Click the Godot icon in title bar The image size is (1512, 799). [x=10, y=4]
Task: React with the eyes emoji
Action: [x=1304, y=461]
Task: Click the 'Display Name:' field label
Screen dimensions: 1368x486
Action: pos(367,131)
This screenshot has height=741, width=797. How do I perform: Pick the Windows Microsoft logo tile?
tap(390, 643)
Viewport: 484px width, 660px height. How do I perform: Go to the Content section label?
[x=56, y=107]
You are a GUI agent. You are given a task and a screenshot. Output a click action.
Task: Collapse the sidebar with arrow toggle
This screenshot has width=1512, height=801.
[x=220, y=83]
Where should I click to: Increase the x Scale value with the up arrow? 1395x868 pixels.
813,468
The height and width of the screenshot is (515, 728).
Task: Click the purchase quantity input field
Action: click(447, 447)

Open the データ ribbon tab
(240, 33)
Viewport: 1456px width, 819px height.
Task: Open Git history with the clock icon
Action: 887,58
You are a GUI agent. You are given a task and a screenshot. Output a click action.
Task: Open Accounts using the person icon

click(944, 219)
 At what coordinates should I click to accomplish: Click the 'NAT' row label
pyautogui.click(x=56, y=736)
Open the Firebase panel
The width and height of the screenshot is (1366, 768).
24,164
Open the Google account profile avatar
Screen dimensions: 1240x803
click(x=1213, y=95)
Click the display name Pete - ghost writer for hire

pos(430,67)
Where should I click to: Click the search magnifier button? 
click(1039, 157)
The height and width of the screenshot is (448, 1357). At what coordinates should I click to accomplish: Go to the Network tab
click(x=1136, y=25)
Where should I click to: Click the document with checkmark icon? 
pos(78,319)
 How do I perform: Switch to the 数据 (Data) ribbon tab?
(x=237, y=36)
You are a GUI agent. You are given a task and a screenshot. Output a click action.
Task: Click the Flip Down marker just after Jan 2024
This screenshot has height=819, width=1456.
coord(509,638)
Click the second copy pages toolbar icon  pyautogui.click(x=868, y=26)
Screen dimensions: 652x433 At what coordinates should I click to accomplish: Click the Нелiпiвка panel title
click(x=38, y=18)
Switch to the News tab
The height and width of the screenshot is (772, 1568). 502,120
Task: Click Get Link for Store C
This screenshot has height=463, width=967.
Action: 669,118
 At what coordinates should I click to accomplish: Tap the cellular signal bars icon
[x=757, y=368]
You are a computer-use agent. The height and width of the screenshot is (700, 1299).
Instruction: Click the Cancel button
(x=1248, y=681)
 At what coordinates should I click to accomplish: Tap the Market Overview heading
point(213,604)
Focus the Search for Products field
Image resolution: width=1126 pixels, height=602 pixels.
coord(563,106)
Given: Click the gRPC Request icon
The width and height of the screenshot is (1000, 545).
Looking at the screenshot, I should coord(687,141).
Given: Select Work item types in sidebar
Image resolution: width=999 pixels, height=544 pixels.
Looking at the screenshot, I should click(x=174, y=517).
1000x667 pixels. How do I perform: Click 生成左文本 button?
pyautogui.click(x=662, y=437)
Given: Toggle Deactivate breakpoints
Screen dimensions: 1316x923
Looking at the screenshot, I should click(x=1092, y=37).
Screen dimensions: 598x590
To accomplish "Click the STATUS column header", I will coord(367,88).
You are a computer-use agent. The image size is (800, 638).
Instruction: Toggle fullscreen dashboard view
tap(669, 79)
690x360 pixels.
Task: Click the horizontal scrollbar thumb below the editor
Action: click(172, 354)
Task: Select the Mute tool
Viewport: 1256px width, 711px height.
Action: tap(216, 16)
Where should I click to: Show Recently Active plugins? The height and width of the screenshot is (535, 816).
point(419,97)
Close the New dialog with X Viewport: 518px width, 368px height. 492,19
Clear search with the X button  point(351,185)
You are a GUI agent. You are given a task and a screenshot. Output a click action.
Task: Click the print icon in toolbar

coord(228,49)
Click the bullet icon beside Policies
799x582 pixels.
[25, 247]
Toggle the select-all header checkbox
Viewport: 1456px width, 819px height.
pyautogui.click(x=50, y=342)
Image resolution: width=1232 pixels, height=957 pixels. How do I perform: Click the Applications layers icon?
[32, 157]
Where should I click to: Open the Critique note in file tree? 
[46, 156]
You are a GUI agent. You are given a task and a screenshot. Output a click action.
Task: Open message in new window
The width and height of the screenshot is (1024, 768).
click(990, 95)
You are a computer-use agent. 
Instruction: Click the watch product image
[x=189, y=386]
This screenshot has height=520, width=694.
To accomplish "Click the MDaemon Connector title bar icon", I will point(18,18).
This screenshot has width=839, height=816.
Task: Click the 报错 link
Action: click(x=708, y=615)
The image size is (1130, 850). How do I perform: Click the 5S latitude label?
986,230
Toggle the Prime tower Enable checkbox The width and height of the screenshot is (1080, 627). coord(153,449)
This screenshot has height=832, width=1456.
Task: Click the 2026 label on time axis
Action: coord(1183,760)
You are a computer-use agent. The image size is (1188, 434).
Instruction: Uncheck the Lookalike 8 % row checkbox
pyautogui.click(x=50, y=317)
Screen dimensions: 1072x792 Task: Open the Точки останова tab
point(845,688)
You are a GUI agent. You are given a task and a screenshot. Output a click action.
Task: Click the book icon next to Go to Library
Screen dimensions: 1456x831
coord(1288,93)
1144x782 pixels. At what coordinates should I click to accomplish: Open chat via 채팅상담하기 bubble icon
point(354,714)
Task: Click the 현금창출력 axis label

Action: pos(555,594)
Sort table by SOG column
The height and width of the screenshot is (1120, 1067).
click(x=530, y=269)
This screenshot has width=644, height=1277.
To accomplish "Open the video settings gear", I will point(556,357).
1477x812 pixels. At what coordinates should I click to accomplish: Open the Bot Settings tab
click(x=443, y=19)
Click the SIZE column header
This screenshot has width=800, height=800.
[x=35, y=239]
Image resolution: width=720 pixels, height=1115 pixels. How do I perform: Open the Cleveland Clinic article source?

*DIRECTIONS FOR THIS TASK*. Update the rows from the start through the line that contains "Action: 887,58", changing "sidebar" to "side panel" and leaving everything else unchanged.

*RESULT*.
Click the Godot icon in title bar The image size is (1512, 799). [x=10, y=4]
Task: React with the eyes emoji
Action: [x=1304, y=461]
Task: Click the 'Display Name:' field label
Screen dimensions: 1368x486
Action: pos(367,131)
This screenshot has height=741, width=797. How do I perform: Pick the Windows Microsoft logo tile?
tap(390, 643)
Viewport: 484px width, 660px height. How do I perform: Go to the Content section label?
[x=56, y=107]
You are a GUI agent. You are given a task and a screenshot. Output a click action.
Task: Collapse the side panel with arrow toggle
This screenshot has width=1512, height=801.
[x=220, y=83]
Where should I click to: Increase the x Scale value with the up arrow? 1395x868 pixels.
813,468
The height and width of the screenshot is (515, 728).
Task: Click the purchase quantity input field
Action: click(447, 447)

Open the データ ribbon tab
(240, 33)
Viewport: 1456px width, 819px height.
Task: Open Git history with the clock icon
Action: 887,58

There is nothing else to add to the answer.